- **REQUIRED ACTION**
For this exercise, restate word for word only the lines from the one containing "Choose the 1년 line chart range" through the last line below. Pictures do not get copied.

Collected data
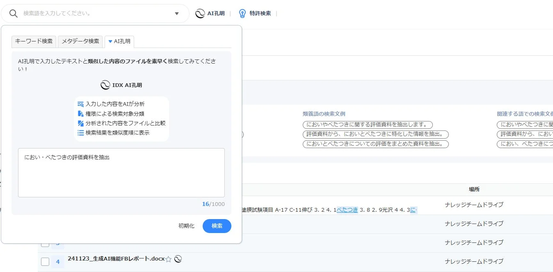The image size is (553, 272).
Task: Click 初期化 to reset the search
Action: coord(187,225)
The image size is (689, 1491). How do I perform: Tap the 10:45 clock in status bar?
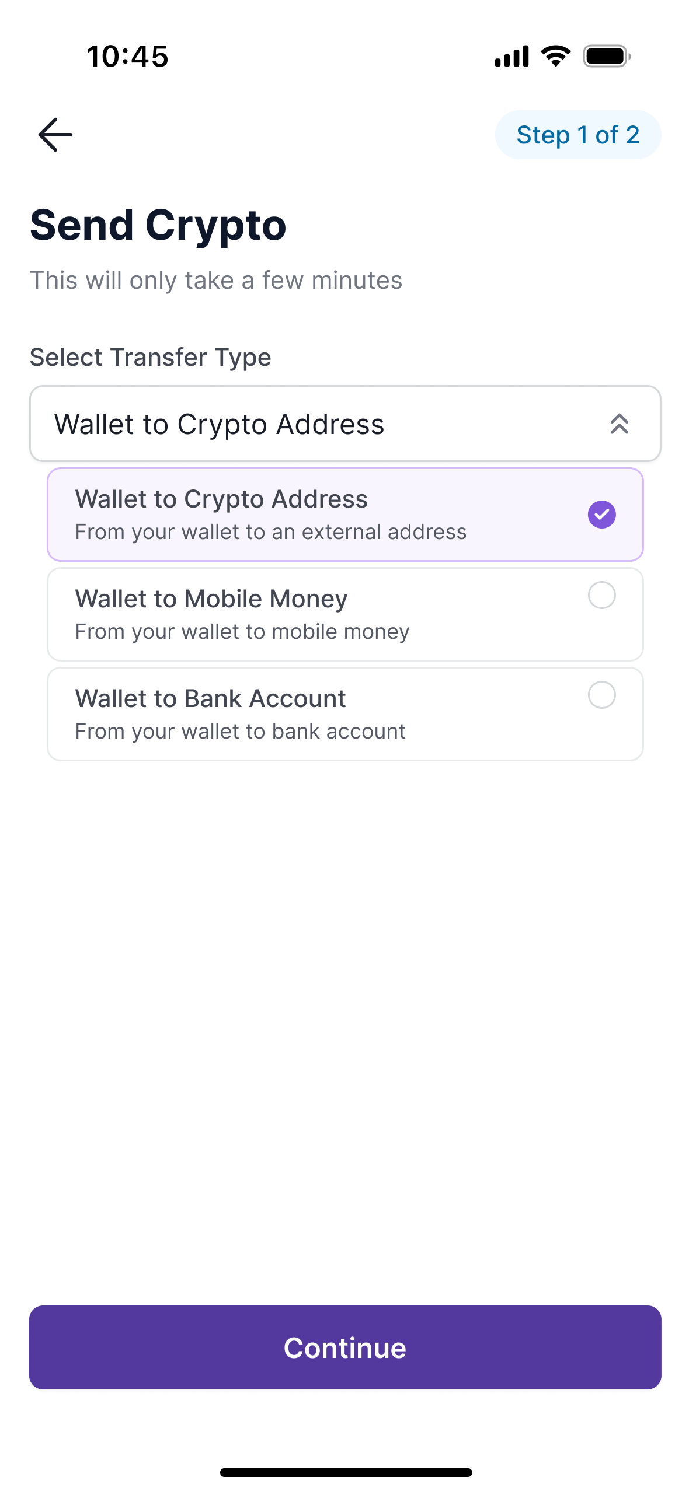pos(127,57)
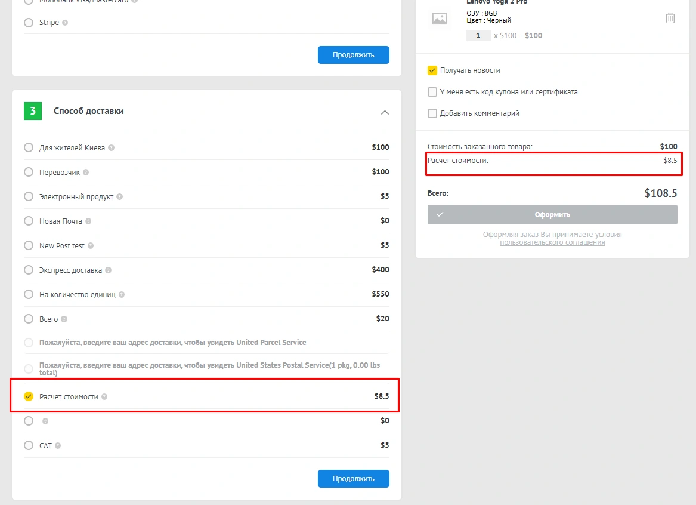The width and height of the screenshot is (696, 505).
Task: Click Продолжить button under delivery methods
Action: (353, 479)
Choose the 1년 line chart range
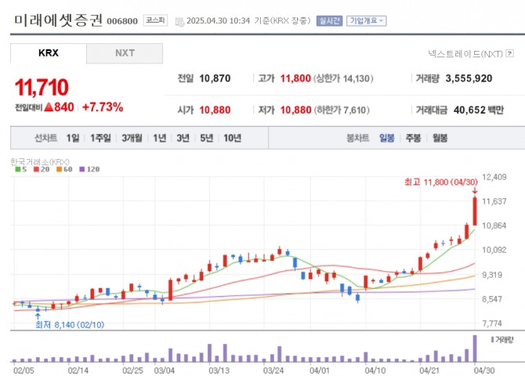This screenshot has width=525, height=376. (159, 138)
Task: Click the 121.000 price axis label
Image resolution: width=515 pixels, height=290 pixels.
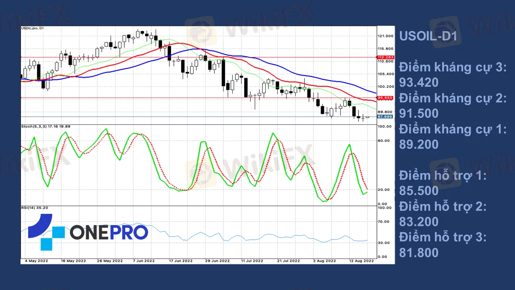Action: pos(385,36)
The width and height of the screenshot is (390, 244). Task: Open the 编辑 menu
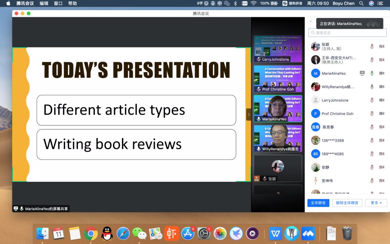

- **EXERCISE RESULT**
Choose the 1년 line chart range
This screenshot has width=525, height=376. (159, 138)
Task: Click the 121.000 price axis label
Image resolution: width=515 pixels, height=290 pixels.
Action: pos(385,36)
The width and height of the screenshot is (390, 244). Task: Open the 编辑 menu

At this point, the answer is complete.